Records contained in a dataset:
################

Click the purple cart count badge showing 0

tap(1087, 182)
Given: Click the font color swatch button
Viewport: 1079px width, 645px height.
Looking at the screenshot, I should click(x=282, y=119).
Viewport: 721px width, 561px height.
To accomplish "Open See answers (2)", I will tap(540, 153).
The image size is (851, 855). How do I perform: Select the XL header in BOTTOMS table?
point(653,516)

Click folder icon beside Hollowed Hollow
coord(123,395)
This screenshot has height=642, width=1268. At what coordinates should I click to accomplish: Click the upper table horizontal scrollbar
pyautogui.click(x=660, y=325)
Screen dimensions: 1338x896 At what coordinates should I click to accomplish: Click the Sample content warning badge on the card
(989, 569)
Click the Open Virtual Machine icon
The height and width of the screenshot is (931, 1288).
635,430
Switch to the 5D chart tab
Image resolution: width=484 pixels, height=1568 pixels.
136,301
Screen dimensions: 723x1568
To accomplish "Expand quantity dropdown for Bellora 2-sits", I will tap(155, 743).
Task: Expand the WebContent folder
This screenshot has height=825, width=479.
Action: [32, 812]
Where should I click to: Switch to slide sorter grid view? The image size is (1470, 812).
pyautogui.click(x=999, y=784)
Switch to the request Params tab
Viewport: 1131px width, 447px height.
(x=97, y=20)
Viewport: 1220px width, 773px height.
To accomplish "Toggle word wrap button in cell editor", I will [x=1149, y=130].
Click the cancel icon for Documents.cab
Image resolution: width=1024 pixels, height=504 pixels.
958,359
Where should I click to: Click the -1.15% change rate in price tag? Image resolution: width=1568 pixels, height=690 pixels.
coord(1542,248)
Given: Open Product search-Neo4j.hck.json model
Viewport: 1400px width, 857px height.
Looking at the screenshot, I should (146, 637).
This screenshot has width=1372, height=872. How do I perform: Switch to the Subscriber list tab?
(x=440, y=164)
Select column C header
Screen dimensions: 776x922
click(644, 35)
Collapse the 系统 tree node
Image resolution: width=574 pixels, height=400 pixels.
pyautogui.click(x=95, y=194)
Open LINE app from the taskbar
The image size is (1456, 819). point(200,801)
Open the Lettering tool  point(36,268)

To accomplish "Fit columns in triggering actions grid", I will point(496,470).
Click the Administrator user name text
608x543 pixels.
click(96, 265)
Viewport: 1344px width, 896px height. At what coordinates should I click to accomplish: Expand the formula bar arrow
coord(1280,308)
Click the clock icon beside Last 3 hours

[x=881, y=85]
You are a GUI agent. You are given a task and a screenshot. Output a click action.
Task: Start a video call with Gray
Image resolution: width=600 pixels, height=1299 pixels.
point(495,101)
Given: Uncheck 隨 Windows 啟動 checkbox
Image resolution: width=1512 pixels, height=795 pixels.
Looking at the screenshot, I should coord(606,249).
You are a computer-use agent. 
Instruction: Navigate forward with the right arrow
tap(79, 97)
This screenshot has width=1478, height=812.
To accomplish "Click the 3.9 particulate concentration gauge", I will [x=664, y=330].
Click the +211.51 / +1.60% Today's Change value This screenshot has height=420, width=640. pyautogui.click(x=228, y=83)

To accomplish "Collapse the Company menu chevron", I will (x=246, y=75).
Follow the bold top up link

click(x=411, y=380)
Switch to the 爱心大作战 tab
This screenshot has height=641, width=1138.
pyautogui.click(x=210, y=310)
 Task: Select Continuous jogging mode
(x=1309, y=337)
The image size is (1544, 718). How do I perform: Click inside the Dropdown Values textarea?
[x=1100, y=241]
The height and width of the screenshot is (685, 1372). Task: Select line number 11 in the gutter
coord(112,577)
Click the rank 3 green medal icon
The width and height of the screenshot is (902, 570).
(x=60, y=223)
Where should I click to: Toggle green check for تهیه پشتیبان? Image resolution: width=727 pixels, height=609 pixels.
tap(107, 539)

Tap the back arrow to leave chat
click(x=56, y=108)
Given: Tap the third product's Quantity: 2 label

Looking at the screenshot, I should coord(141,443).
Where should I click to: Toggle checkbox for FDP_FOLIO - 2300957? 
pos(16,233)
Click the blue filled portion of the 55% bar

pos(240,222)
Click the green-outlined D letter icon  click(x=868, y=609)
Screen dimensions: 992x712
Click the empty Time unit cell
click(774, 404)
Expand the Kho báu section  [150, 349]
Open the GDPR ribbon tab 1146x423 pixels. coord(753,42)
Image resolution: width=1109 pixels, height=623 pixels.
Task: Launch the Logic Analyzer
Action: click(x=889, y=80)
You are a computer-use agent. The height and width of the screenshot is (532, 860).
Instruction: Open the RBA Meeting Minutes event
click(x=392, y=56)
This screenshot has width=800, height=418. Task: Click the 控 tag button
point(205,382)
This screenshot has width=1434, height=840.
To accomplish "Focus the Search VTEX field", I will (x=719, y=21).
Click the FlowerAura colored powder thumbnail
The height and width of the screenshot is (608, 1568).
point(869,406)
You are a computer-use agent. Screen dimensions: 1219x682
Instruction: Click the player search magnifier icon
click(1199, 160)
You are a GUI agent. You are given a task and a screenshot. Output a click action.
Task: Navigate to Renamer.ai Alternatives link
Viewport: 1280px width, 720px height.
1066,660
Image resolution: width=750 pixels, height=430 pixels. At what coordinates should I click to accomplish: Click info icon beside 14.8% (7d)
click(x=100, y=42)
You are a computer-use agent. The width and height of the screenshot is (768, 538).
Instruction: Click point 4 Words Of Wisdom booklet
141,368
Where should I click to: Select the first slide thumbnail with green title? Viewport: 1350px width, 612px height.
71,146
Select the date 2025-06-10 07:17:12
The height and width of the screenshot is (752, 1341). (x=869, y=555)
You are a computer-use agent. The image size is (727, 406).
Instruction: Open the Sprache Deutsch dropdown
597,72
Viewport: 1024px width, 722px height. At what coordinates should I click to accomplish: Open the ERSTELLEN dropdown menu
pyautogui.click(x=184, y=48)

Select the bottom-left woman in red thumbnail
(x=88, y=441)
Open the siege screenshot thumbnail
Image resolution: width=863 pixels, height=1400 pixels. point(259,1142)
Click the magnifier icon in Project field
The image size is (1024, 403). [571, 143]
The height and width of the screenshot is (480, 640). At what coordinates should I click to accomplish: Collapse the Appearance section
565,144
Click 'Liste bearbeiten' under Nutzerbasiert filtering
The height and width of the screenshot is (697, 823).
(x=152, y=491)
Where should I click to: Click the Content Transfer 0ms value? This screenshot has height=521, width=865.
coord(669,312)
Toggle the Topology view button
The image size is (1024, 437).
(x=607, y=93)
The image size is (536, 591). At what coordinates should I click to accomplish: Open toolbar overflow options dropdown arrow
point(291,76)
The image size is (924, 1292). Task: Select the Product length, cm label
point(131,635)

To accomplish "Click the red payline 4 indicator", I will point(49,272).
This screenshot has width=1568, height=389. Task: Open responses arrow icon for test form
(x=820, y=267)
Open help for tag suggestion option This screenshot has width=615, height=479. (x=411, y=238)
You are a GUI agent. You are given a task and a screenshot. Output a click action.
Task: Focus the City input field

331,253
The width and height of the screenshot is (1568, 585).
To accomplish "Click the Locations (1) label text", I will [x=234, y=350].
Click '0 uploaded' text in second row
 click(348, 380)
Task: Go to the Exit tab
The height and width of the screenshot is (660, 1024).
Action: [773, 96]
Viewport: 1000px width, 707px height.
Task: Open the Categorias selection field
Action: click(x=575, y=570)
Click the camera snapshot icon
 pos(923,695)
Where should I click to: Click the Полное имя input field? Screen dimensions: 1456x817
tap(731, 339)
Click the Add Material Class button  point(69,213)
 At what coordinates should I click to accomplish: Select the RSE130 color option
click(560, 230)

################

■ Task brief: Given the data above, transcribe exactly the lines from the one containing "Viewport: 1400px width, 857px height." down to the one containing "Select column C header", and no others.

■ Exercise solution:
Viewport: 1400px width, 857px height.
Looking at the screenshot, I should (146, 637).
This screenshot has width=1372, height=872. How do I perform: Switch to the Subscriber list tab?
(x=440, y=164)
Select column C header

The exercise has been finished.